I am just trying to understand 1) what reductionist are saying and 2) why they think it makes sense and is convincing.



Then came an anti-reductionist thought.

Physicists teach that the real state of matter at a microscopic scale is in indeterminate states until an observer interacts with matter. (i.e., does an observation). then there is a “quantum collapse” and the state of the matter becomes fixed. Example: an electron is both a wave and a particle and acts like both a wave and like a particle. And nobody knows which until it is observed. Then, having been observed, it is only a particle. If there isn’t an observer then it stays as both a wave and a particle. This is a well known paradox.

This implies that thoughts alter the material universe. Not the other way around. Perhaps I missed something and perhaps I am naive as can be. But to me this is hysterically funny.

What if an entity, made of only thought, outside the universe observed an electron? Or any other particle? Would it suddenly change it’s physical state? How do we know that is not possible?

What do we mean by “observer” anyway?

If an observer is imaginary, how can it affect physical states of matter?

Anyway, the bold declarations of the atheist debating with Dinesh just seemed to be a bit too strong to be taken at face value. It’s got to be more complicated and I see no reason to take his word for it.

I am going to discuss scientific materialism (separate post) and this may shed some light.



A final point on an argument between physicists.



First I want to mention one thing about Polkinghorne’s point that science and religion relate at a conceptual level. The atheist scientist I heard debate Dinesh, if I understand him correctly, would as a reductionist say Polkinghorne is wrong. They do not relate at a conceptual level. Why? Because thought is imaginary whereas physics is real. That is his belief.

I do have a question here. When this belief is expressed, is that KNOWLEDGE? I ask because if thought is imaginary then … isn’t knowledge itself also imaginary? I am somehow bothered by this sweeping thought under the rug by declaring it to be imaginary. I’m unsure how philosophers sort this out.

I think physicists really should disagree about this and really stop making categorically true statements that reductionism is the sole definition of scientific knowledge.

















It’s called HOPE

Physicist John Polkinehorne writes about how the human mind, what we call the soul, is a hypercomplex machine that exists in higher level dimensions but which is linked to the three dimensional physical universe, i.e., our chemical based brains, and the two co-evolved (or were co-engineered to work together) by the creator.
This is a quantum computing phenomena that is beyond what physics can measure and thus is non-deterministic the same way that all quantum events are non-deterministic.

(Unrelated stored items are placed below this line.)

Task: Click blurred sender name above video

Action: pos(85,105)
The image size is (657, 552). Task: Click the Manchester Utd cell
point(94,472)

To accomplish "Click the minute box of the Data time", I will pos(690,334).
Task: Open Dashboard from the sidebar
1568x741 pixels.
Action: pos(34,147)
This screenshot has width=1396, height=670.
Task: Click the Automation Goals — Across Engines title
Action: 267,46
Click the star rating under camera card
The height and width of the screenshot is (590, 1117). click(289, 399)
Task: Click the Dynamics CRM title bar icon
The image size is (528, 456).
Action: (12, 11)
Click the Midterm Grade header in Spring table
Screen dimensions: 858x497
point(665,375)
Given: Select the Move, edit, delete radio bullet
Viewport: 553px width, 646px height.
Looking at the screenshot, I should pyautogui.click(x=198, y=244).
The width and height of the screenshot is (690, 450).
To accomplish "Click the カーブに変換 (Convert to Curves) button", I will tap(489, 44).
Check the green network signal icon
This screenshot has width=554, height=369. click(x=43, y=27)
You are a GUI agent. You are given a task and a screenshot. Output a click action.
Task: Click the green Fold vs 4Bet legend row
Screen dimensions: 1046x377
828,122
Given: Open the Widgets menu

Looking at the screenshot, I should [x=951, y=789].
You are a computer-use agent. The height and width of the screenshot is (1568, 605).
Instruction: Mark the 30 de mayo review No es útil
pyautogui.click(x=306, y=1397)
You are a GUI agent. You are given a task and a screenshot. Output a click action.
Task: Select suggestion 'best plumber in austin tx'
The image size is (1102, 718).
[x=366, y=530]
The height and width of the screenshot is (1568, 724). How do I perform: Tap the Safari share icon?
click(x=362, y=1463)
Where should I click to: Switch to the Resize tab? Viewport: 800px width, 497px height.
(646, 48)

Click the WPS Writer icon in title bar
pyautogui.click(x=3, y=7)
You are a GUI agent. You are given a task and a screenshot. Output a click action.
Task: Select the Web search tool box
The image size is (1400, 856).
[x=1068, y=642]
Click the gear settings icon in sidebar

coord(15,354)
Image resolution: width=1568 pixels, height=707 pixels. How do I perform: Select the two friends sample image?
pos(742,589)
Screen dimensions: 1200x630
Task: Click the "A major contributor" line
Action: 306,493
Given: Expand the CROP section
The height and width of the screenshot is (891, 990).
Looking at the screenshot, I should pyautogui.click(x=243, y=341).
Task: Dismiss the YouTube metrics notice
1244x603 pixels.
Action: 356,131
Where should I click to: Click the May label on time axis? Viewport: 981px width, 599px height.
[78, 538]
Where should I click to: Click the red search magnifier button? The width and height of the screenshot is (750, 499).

It is a metaphysical belief that is supported (inferred) by physical evidence. But we cannot measure it any more than we can measure the location of an electron.

Naturalists have no place in their metaphysical reality for such concepts.

But the soul is congruent with Christian beliefs. Not with naturalist’s beliefs.

Naturalists (and atheists) live in a soul-less universe where people are just an illusion produced by chemical reactions.

Chemical reactions can have no rights. Naturalism is dangerous to people’s rights. That is the political result of the American left. They have no basis for rights because humans are just illusions to them.

One way to understand the bankrupt socialist left is to read Francis Schaeffer.